曹操が指差すと、赤地に紋様と竜が刺繍された禁軍の旗や、皇帝の位置を示す龍旗などが一斉に掲げられた。「おのれ小癪な」と、旧董卓軍は太陽を背にする位置に移動し、見事な楔形隊形で突撃してきた。関西の騎兵は精強であったが、曹操の率いる諸兵科連合軍はそれ以上であった。突撃に対して、前に立っていた弩兵から一斉に矢が斉射されると、即座に矢を放った兵に矢をつがえた弩が渡され、次の矢が放たれる。およそ3斉射の後、彼我の距離が後10歩となった時点で、長方形にまとまった弩兵の集団は後退し、隙間から矛兵が槍を構えて前に出る。

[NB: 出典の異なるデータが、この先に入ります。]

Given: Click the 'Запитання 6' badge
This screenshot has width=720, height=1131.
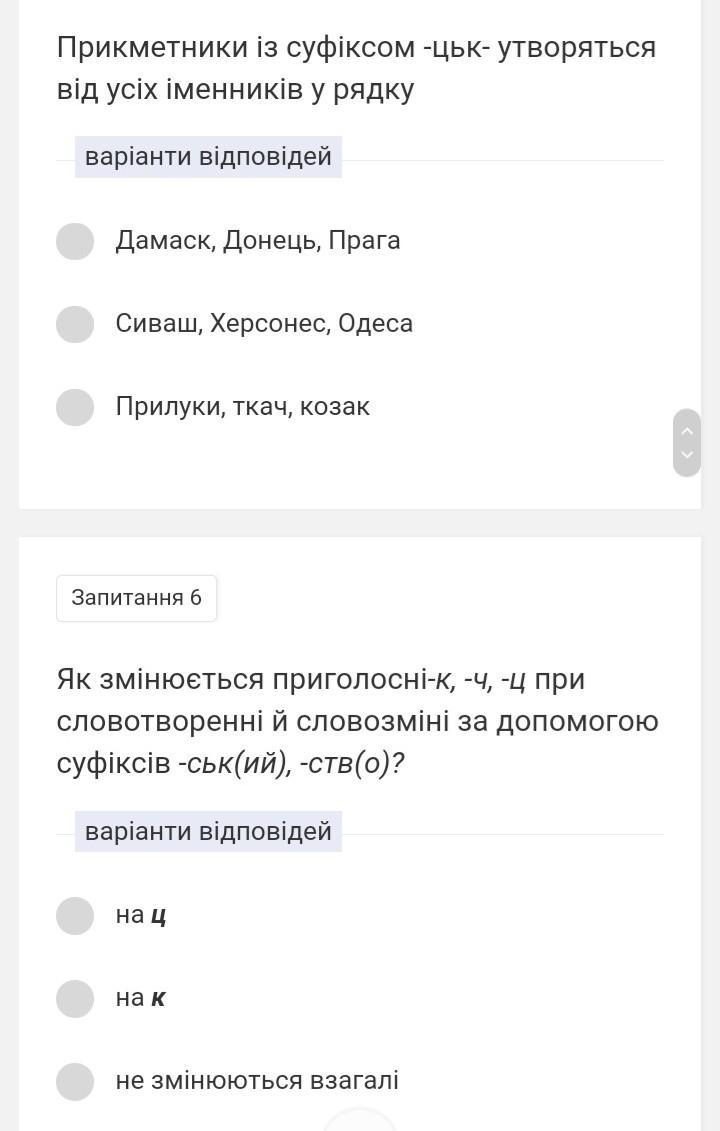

密集した矛兵は矛先を敵に向けて待機する。その槍衾に騎兵がぶつかると、騎兵の持つ衝撃力が失われた。騎兵の突撃を停滞させると、さらに後ろから戟を持った兵が進み出て騎兵を刈り取っていく。さらに、董卓軍の側面を突こうと戦線後方に配置していた曹操軍の騎兵隊が動き出す。戦術もなく突進をかけ、突撃の勢いを失い、側面を突かれた旧董卓軍は押しまくられ、西の方へ撤退していった。曹操軍は追撃しようとしたが、敵兵たちの多くは騎兵である。曹操軍は追いつけなかった。彼らは曹操に追われ、多くは山賊に身をやつし、いくらかは故郷に戻って独立した勢力を打ち立てた。こうして洛陽を取り戻した曹操は196年、建安初年と改元し、献帝を擁立し、同時に屯田制を施行した。国家の大権が曹操に帰したことを解らせ、同時に富国強兵を行うためである。曹操の勢力は屯田制によって飛躍的に国力を高めた。さらに、献帝とその取り巻きの反発を押さえつけ、洛陽の復旧より国家の立て直しを優先した曹操は、献帝の御所を許に移した。また、打ち捨てられた田地を国有化し、土地を失った農民や兵士に貸し与える屯田制は、非常に有効であった。『うち続く社会的混乱によって壊滅状態に陥った産業、特に農業をいかにして立ち直らせるか』とは当時最大の問題であり、屯田制は非常に有用な解決策であった。そして、屯田制や、後に施行する求賢令によって、他の群雄と武力闘争を繰り広げる間も、国力と社会秩序の再生を行えたのは、曹操の先見性と、彼が配下に収めた人材の有能さを表すものであろう。